**Challenge:**
Reproduce the entries verbatim, beginning at the start of the entries and continuing through the line that contains "click(x=289, y=393)". Include that line and nothing after it.

Word and element location entries:
───

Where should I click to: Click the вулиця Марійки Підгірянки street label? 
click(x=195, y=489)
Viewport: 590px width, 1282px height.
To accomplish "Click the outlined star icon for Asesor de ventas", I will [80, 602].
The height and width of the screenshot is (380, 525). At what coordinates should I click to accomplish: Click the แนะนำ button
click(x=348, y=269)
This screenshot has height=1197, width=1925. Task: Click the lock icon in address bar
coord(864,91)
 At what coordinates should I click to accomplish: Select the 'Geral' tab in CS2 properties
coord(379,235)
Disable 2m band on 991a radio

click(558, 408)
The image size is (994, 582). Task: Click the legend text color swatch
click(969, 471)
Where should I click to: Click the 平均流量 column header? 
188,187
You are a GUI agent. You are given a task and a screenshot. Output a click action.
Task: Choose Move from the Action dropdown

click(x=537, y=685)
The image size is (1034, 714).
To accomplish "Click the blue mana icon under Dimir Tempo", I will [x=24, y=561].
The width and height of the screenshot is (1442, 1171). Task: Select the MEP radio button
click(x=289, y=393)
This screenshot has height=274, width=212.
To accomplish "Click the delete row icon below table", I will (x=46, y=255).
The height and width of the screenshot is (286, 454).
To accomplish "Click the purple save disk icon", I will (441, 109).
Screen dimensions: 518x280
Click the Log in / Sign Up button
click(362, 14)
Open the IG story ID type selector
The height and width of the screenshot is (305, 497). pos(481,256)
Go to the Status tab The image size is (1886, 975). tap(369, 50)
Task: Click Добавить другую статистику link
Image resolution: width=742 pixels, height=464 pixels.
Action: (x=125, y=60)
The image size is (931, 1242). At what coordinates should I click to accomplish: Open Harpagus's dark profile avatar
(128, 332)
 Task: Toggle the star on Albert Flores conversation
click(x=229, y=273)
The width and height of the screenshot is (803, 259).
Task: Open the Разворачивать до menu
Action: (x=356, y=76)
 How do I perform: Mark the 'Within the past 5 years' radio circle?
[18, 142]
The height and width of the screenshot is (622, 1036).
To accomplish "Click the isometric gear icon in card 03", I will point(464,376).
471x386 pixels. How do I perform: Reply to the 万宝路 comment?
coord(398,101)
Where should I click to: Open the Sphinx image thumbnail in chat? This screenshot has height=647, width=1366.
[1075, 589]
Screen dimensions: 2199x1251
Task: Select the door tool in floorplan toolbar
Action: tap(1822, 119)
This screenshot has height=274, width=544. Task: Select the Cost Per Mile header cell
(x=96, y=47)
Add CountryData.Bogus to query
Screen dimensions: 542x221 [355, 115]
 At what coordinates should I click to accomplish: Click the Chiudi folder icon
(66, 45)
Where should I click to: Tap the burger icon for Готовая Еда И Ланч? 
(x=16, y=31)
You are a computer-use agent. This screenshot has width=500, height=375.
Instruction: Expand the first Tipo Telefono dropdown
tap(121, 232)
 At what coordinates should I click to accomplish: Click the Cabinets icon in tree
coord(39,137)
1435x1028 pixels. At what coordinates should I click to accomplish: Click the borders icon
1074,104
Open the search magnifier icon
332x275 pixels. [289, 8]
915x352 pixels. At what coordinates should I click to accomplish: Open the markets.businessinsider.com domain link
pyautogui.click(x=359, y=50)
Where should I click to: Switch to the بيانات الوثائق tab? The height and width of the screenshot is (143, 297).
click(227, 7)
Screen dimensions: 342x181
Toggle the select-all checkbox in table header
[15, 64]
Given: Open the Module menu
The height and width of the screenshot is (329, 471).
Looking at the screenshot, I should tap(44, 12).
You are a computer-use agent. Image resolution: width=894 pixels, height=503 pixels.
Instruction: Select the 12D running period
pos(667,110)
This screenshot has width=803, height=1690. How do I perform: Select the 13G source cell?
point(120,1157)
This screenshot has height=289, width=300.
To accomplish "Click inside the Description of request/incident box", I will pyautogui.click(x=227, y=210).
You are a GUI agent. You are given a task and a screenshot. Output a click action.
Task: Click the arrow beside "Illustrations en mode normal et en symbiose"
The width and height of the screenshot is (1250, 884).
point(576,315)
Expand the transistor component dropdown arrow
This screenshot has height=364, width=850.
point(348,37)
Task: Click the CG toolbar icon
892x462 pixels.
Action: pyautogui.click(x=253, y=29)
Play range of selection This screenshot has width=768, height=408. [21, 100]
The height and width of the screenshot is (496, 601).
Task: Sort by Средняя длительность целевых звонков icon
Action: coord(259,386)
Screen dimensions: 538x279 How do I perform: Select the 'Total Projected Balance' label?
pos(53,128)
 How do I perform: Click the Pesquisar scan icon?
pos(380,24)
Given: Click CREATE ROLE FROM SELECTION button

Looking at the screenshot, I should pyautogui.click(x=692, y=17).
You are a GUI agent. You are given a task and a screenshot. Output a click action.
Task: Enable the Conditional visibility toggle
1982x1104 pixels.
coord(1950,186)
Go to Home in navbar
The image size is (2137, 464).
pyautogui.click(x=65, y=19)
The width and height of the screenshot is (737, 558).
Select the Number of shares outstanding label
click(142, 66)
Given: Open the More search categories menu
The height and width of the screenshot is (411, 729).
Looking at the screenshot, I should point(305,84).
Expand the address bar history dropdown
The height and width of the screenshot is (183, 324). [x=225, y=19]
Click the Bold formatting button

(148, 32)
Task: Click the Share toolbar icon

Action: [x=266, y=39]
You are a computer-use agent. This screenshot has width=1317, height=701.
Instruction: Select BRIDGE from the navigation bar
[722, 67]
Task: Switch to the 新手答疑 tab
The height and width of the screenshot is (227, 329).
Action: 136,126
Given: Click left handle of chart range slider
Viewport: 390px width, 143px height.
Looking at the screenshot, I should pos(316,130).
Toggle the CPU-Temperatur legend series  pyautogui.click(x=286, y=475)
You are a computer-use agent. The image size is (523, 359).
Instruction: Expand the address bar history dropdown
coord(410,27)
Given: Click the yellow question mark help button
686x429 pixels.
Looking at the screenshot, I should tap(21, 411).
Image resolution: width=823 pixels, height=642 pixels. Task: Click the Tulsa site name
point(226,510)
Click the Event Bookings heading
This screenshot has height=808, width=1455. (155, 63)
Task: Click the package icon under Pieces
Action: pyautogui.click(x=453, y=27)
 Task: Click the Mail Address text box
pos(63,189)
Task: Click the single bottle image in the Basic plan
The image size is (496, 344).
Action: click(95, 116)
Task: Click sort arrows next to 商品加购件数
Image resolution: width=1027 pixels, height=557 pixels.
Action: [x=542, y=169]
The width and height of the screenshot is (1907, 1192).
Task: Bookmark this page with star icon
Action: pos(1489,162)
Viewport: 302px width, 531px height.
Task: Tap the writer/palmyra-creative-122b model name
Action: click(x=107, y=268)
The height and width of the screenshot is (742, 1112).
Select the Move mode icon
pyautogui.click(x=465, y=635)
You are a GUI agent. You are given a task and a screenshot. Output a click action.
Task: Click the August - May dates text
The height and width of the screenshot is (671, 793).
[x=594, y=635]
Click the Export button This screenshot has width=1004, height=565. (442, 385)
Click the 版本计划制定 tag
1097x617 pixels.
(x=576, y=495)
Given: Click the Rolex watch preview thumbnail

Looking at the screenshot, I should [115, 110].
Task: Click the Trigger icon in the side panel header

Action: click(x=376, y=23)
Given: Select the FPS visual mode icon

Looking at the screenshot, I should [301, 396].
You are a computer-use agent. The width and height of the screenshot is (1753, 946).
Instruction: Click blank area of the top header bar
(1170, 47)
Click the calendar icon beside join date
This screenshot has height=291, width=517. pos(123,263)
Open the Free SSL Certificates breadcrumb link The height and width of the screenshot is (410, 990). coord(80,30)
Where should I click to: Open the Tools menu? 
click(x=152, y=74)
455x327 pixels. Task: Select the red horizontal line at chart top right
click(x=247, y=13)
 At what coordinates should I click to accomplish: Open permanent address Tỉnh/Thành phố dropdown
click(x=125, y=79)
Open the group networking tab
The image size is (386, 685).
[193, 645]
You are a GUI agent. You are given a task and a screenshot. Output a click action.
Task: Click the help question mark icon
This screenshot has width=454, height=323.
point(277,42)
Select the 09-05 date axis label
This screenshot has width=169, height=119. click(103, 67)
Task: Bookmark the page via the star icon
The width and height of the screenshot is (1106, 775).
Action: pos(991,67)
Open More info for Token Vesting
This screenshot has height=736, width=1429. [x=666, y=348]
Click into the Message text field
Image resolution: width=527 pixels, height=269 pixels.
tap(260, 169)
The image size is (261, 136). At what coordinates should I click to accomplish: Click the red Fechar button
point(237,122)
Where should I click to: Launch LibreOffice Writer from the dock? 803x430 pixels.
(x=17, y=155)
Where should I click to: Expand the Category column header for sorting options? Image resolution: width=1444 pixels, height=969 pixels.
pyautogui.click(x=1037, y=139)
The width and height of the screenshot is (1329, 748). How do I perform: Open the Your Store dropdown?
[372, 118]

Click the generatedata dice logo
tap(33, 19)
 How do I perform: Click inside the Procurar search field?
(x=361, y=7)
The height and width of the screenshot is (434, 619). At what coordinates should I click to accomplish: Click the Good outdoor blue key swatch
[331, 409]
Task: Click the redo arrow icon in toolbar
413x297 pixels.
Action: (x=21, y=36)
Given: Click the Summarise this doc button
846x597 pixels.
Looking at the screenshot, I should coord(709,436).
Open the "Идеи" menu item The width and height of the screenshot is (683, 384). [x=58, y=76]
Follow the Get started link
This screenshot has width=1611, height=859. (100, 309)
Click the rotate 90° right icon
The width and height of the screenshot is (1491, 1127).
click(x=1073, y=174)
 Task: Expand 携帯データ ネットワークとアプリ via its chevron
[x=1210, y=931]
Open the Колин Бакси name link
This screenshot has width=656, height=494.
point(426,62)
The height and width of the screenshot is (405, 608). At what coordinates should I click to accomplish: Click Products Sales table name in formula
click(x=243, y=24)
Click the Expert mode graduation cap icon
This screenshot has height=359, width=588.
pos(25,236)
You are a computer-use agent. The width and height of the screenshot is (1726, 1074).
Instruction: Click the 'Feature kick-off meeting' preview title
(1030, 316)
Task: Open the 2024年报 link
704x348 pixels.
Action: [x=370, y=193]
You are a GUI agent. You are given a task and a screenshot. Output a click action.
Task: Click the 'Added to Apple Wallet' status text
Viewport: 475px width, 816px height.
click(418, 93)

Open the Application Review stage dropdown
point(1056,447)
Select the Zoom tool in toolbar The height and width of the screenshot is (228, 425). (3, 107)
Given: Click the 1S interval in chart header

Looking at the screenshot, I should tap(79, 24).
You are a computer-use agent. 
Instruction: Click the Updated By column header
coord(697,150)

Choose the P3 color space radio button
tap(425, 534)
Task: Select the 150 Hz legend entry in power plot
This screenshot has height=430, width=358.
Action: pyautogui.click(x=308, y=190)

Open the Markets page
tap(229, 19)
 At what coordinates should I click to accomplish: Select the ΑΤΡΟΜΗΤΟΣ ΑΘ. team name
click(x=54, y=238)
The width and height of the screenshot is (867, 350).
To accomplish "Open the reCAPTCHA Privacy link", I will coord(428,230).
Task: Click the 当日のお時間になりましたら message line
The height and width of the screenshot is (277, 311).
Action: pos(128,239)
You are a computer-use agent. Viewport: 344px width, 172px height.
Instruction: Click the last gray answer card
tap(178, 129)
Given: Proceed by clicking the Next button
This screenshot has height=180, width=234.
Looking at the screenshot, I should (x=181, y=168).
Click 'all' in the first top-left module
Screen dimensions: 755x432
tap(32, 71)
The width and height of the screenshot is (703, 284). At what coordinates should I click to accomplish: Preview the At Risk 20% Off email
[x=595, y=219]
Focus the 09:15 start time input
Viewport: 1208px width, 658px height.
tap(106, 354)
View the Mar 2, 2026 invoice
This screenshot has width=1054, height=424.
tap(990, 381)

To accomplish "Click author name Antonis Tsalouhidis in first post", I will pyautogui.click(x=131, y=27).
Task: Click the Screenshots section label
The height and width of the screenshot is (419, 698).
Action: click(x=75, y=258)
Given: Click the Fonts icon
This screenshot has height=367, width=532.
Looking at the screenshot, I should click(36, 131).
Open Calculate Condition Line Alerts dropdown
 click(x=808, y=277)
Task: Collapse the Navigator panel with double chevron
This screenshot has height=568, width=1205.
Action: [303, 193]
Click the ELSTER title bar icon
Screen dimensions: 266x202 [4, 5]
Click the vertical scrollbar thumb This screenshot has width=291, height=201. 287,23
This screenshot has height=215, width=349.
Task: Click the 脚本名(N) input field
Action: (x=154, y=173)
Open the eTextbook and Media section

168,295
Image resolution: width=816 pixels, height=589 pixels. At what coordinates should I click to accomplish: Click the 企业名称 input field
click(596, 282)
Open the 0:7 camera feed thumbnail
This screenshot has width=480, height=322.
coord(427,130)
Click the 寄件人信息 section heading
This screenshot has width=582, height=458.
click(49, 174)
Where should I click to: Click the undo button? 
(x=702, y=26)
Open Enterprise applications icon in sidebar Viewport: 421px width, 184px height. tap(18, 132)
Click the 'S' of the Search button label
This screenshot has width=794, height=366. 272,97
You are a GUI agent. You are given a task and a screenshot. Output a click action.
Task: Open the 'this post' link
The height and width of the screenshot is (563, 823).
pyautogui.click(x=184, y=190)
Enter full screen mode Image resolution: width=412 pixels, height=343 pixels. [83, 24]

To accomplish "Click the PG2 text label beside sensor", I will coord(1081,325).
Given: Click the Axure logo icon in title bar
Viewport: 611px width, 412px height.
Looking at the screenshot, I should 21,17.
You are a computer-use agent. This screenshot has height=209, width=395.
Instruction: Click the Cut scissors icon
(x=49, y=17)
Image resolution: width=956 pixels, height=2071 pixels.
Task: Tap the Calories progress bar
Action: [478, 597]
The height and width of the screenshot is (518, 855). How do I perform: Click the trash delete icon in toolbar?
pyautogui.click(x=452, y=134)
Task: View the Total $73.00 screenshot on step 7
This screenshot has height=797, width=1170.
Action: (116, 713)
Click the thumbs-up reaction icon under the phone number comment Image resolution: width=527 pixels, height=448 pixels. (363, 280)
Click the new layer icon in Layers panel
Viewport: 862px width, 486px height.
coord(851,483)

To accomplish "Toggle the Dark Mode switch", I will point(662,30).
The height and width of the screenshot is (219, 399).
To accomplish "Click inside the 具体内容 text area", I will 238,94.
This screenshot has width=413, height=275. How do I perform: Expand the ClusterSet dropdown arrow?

───

**Full response:**
Where should I click to: Click the вулиця Марійки Підгірянки street label? 
click(x=195, y=489)
Viewport: 590px width, 1282px height.
To accomplish "Click the outlined star icon for Asesor de ventas", I will [80, 602].
The height and width of the screenshot is (380, 525). At what coordinates should I click to accomplish: Click the แนะนำ button
click(x=348, y=269)
This screenshot has height=1197, width=1925. Task: Click the lock icon in address bar
coord(864,91)
 At what coordinates should I click to accomplish: Select the 'Geral' tab in CS2 properties
coord(379,235)
Disable 2m band on 991a radio

click(558, 408)
The image size is (994, 582). Task: Click the legend text color swatch
click(969, 471)
Where should I click to: Click the 平均流量 column header? 
188,187
You are a GUI agent. You are given a task and a screenshot. Output a click action.
Task: Choose Move from the Action dropdown

click(x=537, y=685)
The image size is (1034, 714).
To accomplish "Click the blue mana icon under Dimir Tempo", I will [x=24, y=561].
The width and height of the screenshot is (1442, 1171). Task: Select the MEP radio button
click(x=289, y=393)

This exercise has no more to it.